As your business prepares for future audits or capital events, one of the key pillars of success will be ensuring that your company has a sophisticated accounting solution for digital assets. Whether for auditors, prospective acquirers, or discerning regulators, you should prepare to achieve compliant accounting at scale.

Key pillars of success for compliant crypto accounting

As a leading crypto enterprise, you should enable solutions for the following key accounting considerations. Keep in mind that this is by no means an exhaustive list (especially as regulations evolve and as grey areas currently persist in this burgeoning industry) but here are the mission-critical pillars for successful digital asset accounting:

  • Robust lot-level transaction tracking: Each digital asset acquisition must be tracked separately using “lot-level” tracking and inventory queues (typically FIFO for US GAAP). You should be able to identify new acquisitions and track cost-basis, book value, and fair value for each lot. To stand up to increasing industry (and SEC) scrutiny, you should be able to transparently zoom into individual lots to see when they were purchased, when they were disposed of, and what exchanges or wallets were used.
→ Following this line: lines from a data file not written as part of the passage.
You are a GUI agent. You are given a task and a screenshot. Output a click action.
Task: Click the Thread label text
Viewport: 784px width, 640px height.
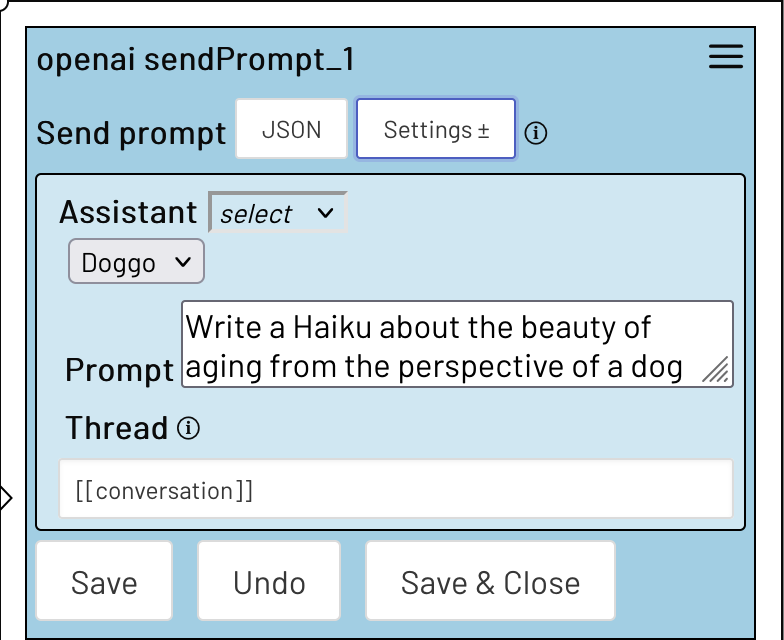point(116,428)

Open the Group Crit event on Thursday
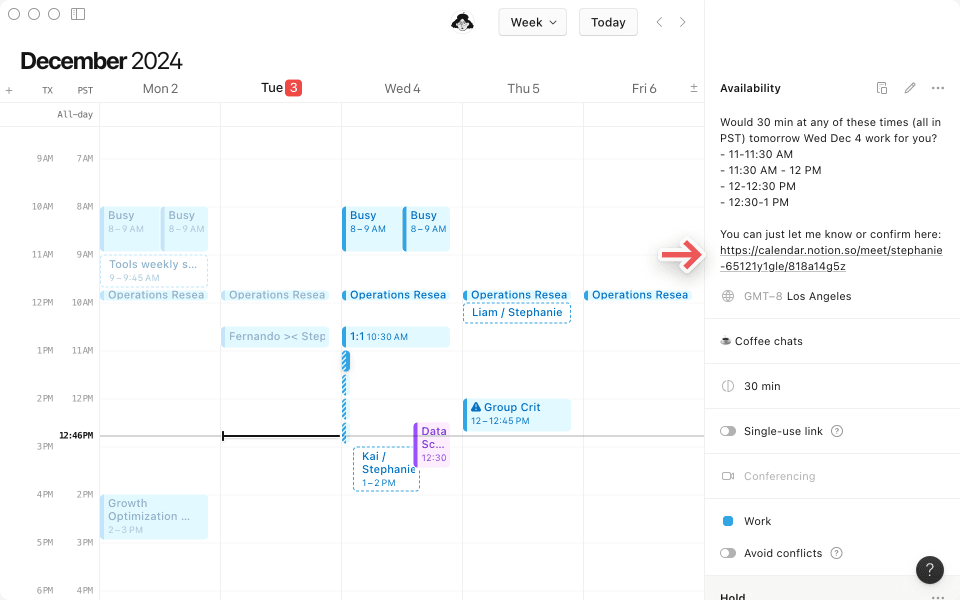pos(517,412)
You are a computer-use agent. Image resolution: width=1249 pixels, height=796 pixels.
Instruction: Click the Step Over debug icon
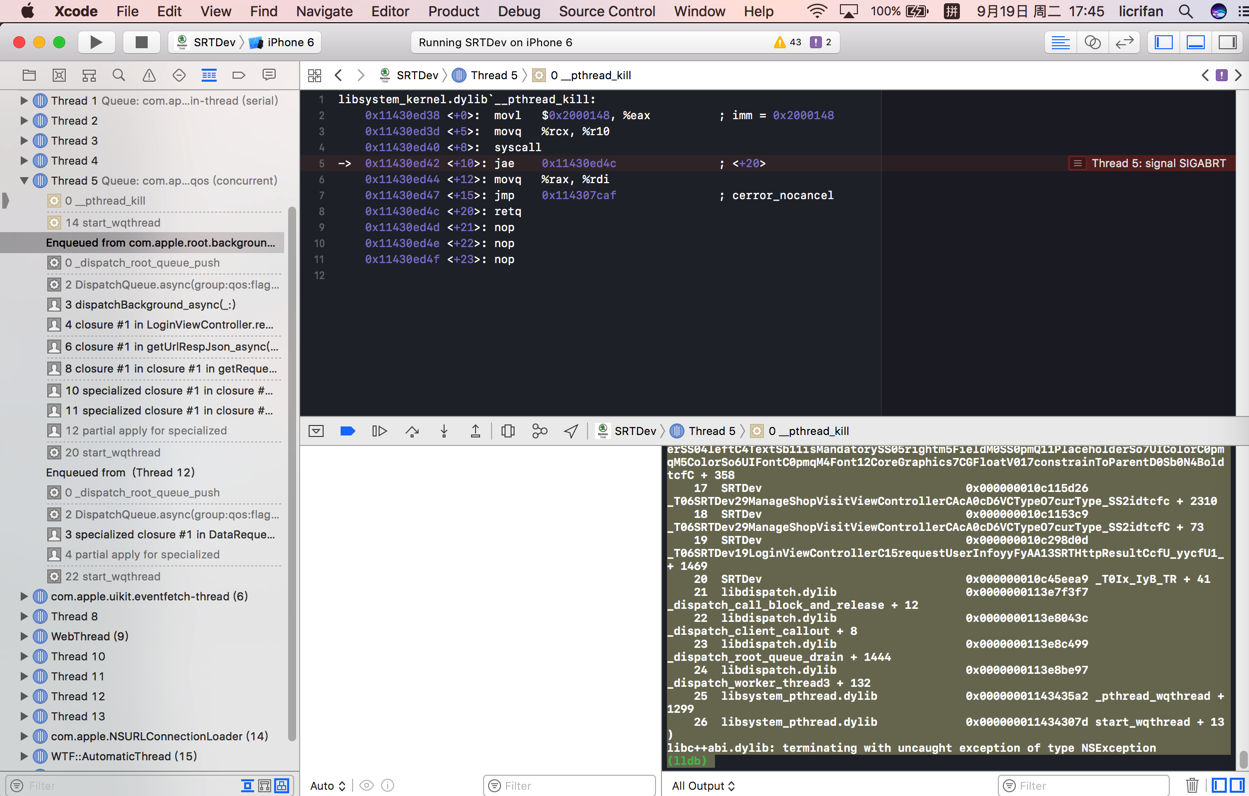pos(412,431)
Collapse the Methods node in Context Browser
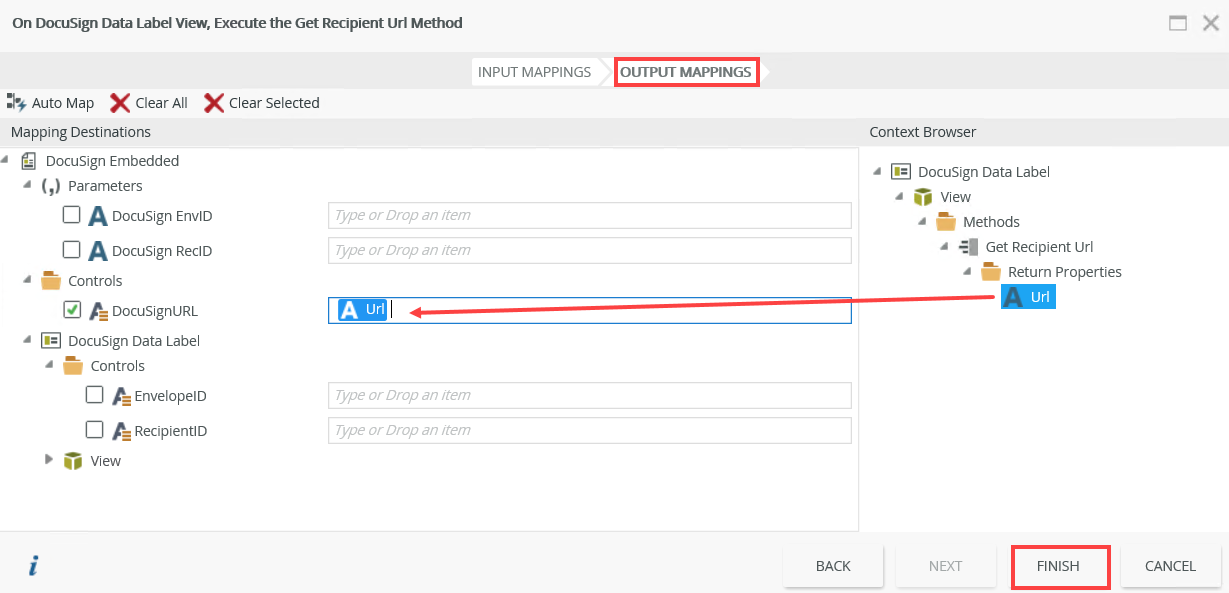The width and height of the screenshot is (1229, 593). click(923, 222)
  • Impairment reporting: Impairment calculations are a requirement today, although the FASB is currently evaluating whether this may continue. This means that anytime the price of your digital asset declines below the value of an individual lot’s cost basis, you must recognize an impairment event. The industry standard is to perform impairment using intraday pricing, and you must identify price dips the instant they drop below the current book value. In order to accurately track impairment at the lot-level, you also need to look at the applicable timeframe for each lot whereby you track the lows of the start point until the endpoint. (I.e. If you purchase one lot of $10,000 worth of BTC on the 15th of September and hold thereafter, when you close your books for September the applicable impairment analysis period for that lot is from the 15th to the last day of September.)

  • Robust pricing support: For transactions that are occurring throughout the day, you must ensure that you are using pricing data that is closely associated with the timestamp of each transaction. Many companies will tie their pricing source that determines fair market value to their principal market, which put simply means an accessible exchange that has the highest trading volume for a given asset. (To learn more about the nuances of identifying principal markets, see our explanation here).

  • Reporting transparency: You should be able to gain insight into aggregated gain/loss information for each lot-level transaction. But don’t neglect auditors’ desire to drill deeper into the details, and you shouldn’t be satisfied with aggregate summary-level reporting alone. Ensure that you have the ability to track individual assets, transactions, lots, and gain/loss information from asset disposition. To compound the complexity, you should be able to timestamp each lot-level transaction with the associated fair market value given your principal market.

  • Work with industry-leading partners: In the fast-emerging world of digital assets, you will inevitably encounter grey areas. At TaxBit, we have built a team of industry-leading experts and veterans with decades of experience working at the IRS, Big Four firms, FASB, and enterprise businesses. We also partner with the largest and most reputable professional service providers in the market. Digital asset enterprises of any kind are invited to consult our team and partners at any time.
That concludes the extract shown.